--- Records for this exercise Enclosed Below ---

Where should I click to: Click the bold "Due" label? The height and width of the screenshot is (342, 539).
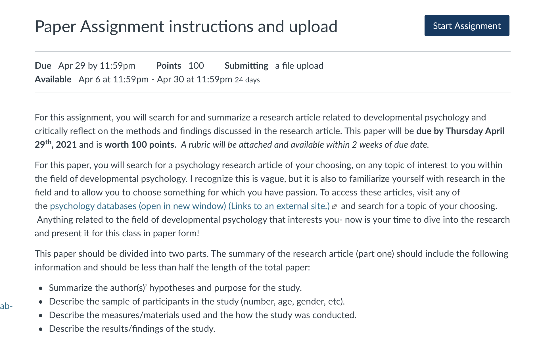click(x=43, y=66)
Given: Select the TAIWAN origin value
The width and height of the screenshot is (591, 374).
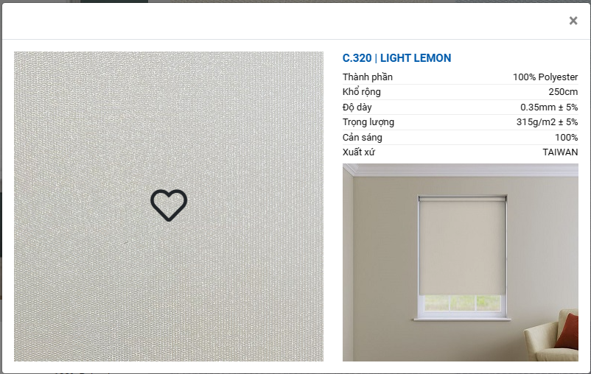Looking at the screenshot, I should click(561, 152).
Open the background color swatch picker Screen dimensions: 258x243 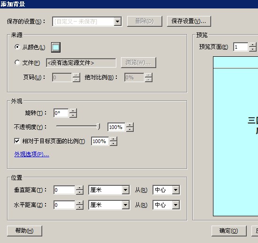pos(56,47)
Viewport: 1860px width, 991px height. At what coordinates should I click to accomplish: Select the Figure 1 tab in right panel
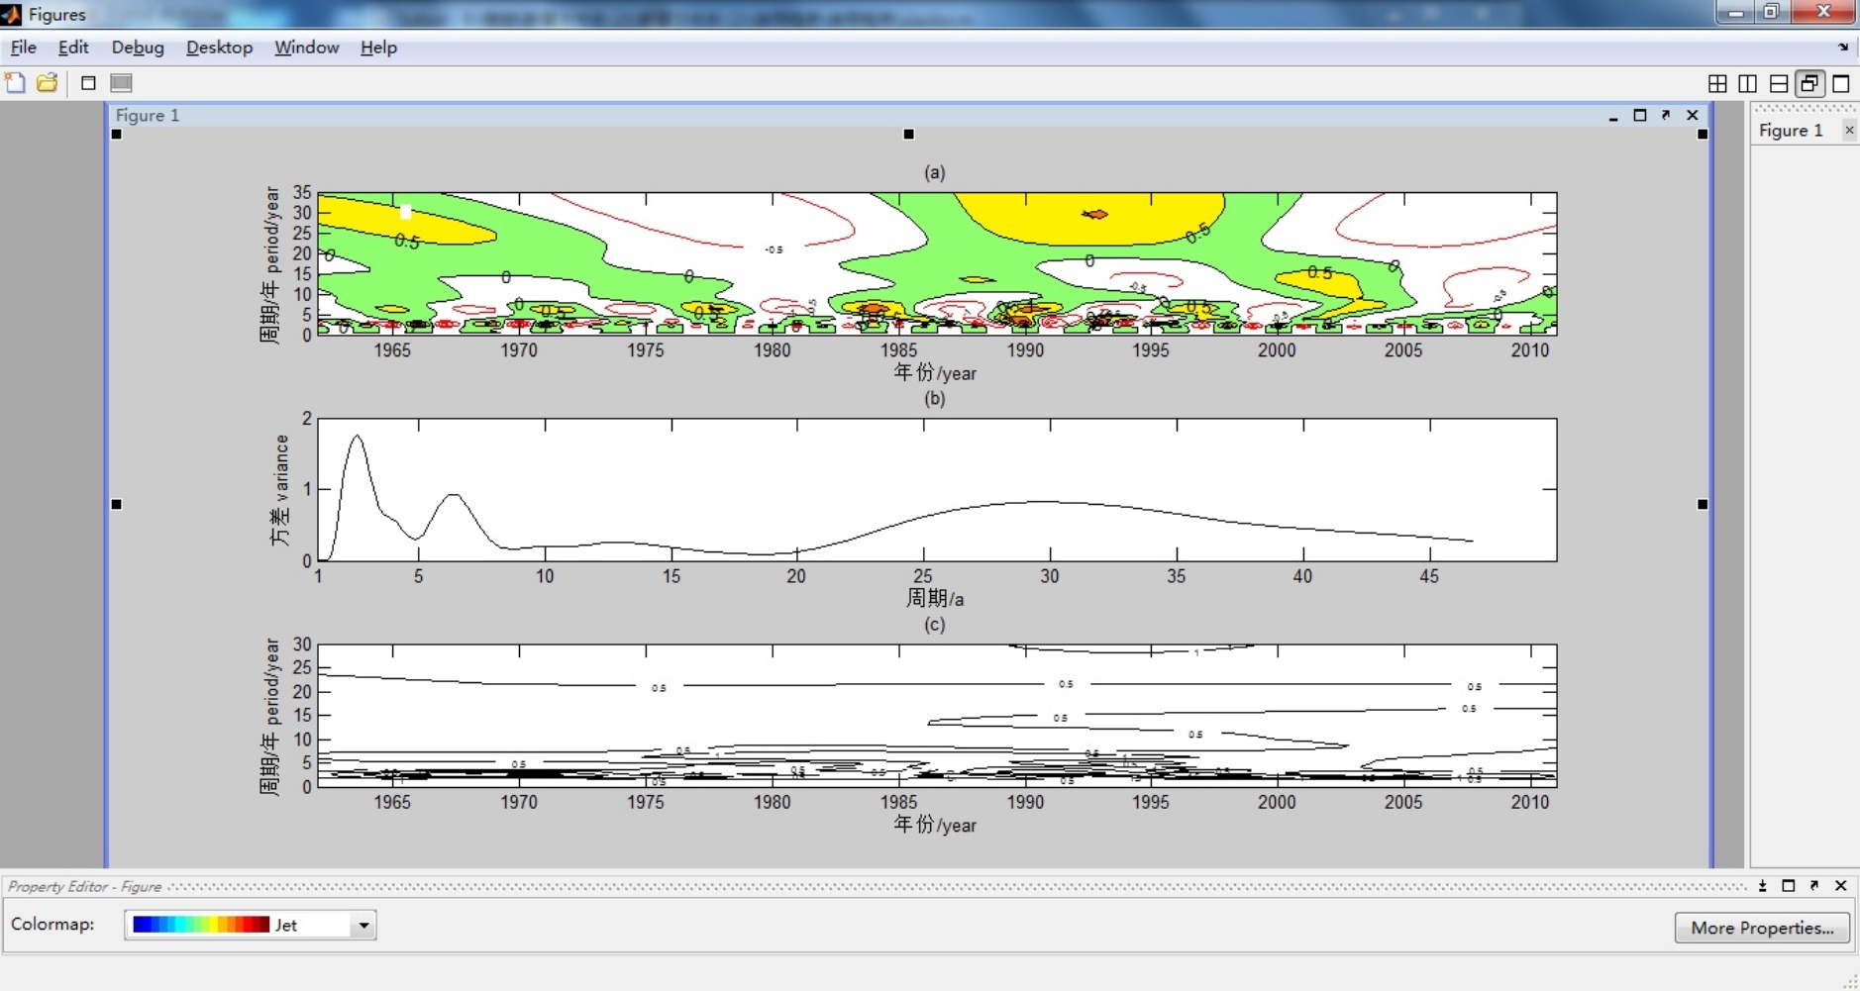1790,131
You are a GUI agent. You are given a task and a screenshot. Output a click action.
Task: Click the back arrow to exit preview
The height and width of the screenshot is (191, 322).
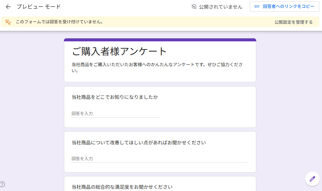8,7
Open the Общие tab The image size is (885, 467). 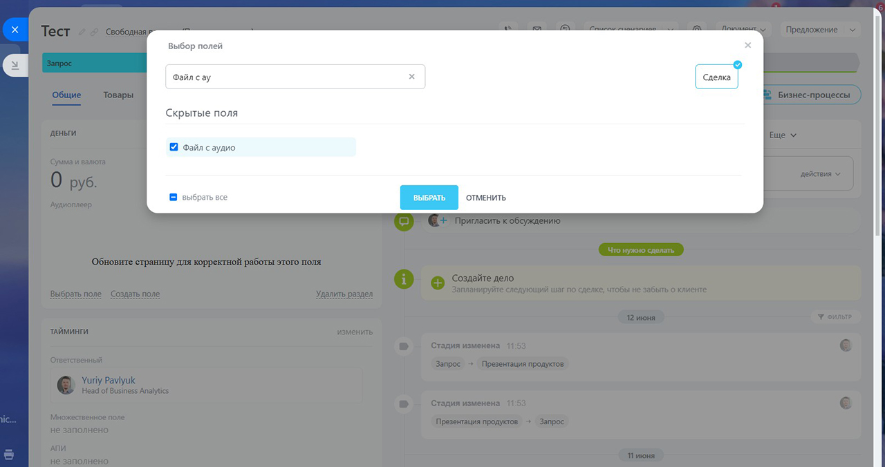pos(66,95)
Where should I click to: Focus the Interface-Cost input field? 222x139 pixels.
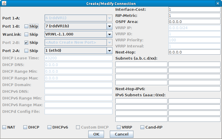coord(194,10)
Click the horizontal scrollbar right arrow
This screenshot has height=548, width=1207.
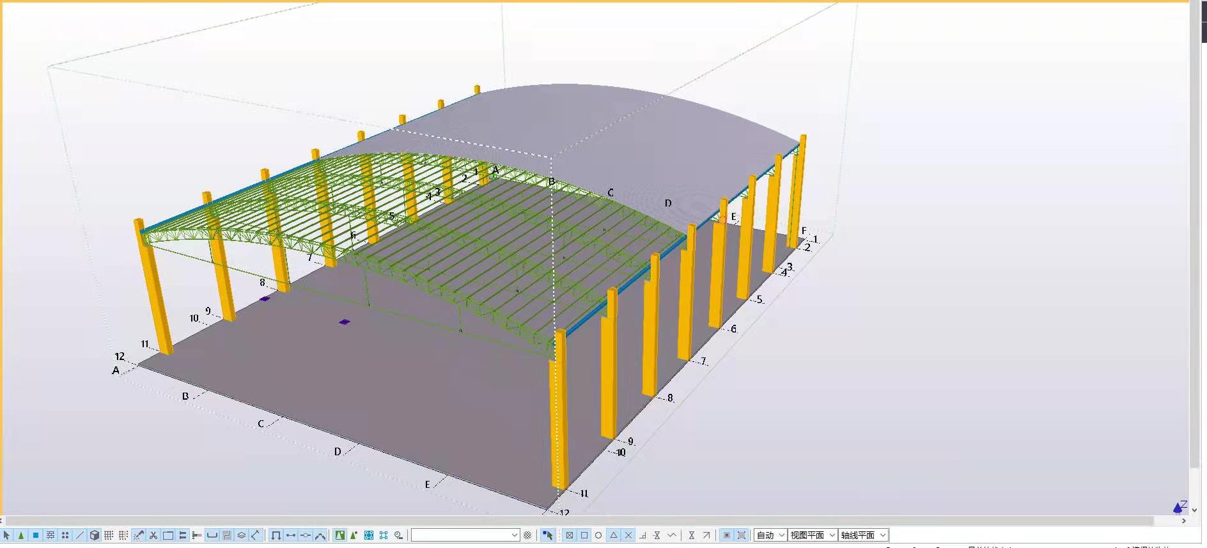coord(1183,521)
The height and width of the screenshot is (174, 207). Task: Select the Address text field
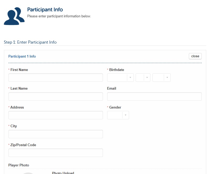[56, 115]
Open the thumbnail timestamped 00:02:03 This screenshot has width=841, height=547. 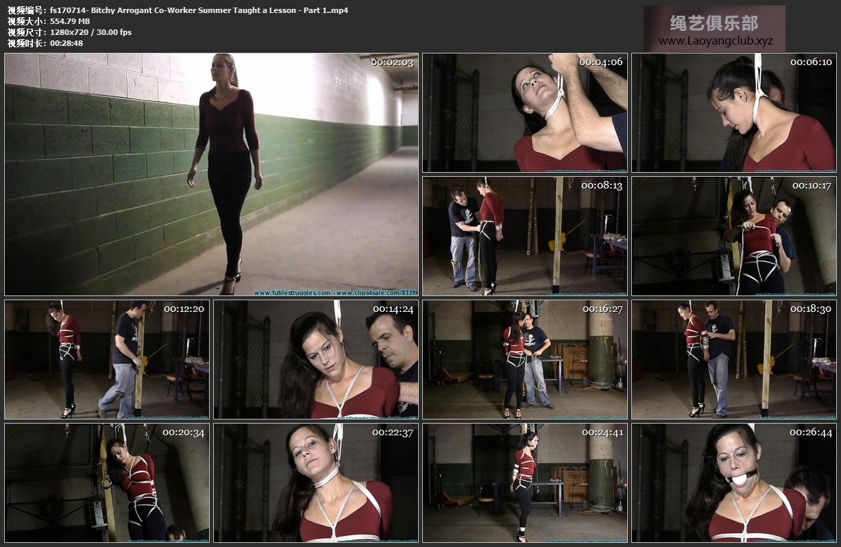[x=211, y=174]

--- End of Enclosed Records for this exercise ---

**What the task asks**
For the string "arrow", filter the data and copy out each line where it occurs.

**Solution for this task**
Task: Click the back arrow to exit preview
Click the horizontal scrollbar right arrow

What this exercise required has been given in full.